» INSTRUCTIONS TO FOLLOW:
Update the material below by changing every "callout bubble" to "callout circle" and leaving everything else as it is.

(Material for locating described items)
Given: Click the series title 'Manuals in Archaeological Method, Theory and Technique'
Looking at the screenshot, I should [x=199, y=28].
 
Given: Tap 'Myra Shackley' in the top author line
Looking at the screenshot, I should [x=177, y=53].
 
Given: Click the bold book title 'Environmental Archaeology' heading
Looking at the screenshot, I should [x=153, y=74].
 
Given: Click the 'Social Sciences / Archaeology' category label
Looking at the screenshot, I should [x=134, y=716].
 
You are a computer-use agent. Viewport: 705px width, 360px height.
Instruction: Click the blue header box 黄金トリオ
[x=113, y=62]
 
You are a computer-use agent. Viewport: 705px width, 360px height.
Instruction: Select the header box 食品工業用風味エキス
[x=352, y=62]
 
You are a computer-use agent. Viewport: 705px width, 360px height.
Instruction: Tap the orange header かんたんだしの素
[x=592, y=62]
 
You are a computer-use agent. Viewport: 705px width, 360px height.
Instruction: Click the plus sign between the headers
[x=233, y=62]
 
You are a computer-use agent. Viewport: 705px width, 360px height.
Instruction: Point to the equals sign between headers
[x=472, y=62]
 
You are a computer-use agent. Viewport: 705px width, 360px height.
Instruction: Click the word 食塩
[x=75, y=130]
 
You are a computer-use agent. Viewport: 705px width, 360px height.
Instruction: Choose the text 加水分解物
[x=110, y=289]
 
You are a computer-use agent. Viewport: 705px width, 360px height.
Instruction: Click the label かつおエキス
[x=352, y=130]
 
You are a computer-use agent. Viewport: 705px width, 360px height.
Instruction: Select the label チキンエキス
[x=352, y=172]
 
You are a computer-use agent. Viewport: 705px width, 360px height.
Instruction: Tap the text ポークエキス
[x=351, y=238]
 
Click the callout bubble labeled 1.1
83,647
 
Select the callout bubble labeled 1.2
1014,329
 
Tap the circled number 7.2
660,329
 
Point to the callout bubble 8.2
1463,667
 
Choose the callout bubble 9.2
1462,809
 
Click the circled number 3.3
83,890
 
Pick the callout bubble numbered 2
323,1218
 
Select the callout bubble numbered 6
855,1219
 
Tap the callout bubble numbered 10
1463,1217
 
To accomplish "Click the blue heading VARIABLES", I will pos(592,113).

» ANSWER FOR THE TASK:
Given: Click the series title 'Manuals in Archaeological Method, Theory and Technique'
Looking at the screenshot, I should [x=199, y=28].
 
Given: Tap 'Myra Shackley' in the top author line
Looking at the screenshot, I should [x=177, y=53].
 
Given: Click the bold book title 'Environmental Archaeology' heading
Looking at the screenshot, I should [x=153, y=74].
 
Given: Click the 'Social Sciences / Archaeology' category label
Looking at the screenshot, I should [x=134, y=716].
 
You are a computer-use agent. Viewport: 705px width, 360px height.
Instruction: Click the blue header box 黄金トリオ
[x=113, y=62]
 
You are a computer-use agent. Viewport: 705px width, 360px height.
Instruction: Select the header box 食品工業用風味エキス
[x=352, y=62]
 
You are a computer-use agent. Viewport: 705px width, 360px height.
Instruction: Tap the orange header かんたんだしの素
[x=592, y=62]
 
You are a computer-use agent. Viewport: 705px width, 360px height.
Instruction: Click the plus sign between the headers
[x=233, y=62]
 
You are a computer-use agent. Viewport: 705px width, 360px height.
Instruction: Point to the equals sign between headers
[x=472, y=62]
 
You are a computer-use agent. Viewport: 705px width, 360px height.
Instruction: Click the word 食塩
[x=75, y=130]
 
You are a computer-use agent. Viewport: 705px width, 360px height.
Instruction: Choose the text 加水分解物
[x=110, y=289]
 
You are a computer-use agent. Viewport: 705px width, 360px height.
Instruction: Click the label かつおエキス
[x=352, y=130]
 
You are a computer-use agent. Viewport: 705px width, 360px height.
Instruction: Select the label チキンエキス
[x=352, y=172]
 
You are a computer-use agent. Viewport: 705px width, 360px height.
Instruction: Tap the text ポークエキス
[x=351, y=238]
 
Click the callout circle labeled 1.1
83,647
 
Select the callout circle labeled 1.2
1014,329
 
Tap the circled number 7.2
660,329
 
Point to the callout circle 8.2
1463,667
 
Choose the callout circle 9.2
1462,809
 
Click the circled number 3.3
83,890
 
Pick the callout circle numbered 2
323,1218
 
Select the callout circle numbered 6
855,1219
 
Tap the callout circle numbered 10
1463,1217
 
To accomplish "Click the blue heading VARIABLES", I will pos(592,113).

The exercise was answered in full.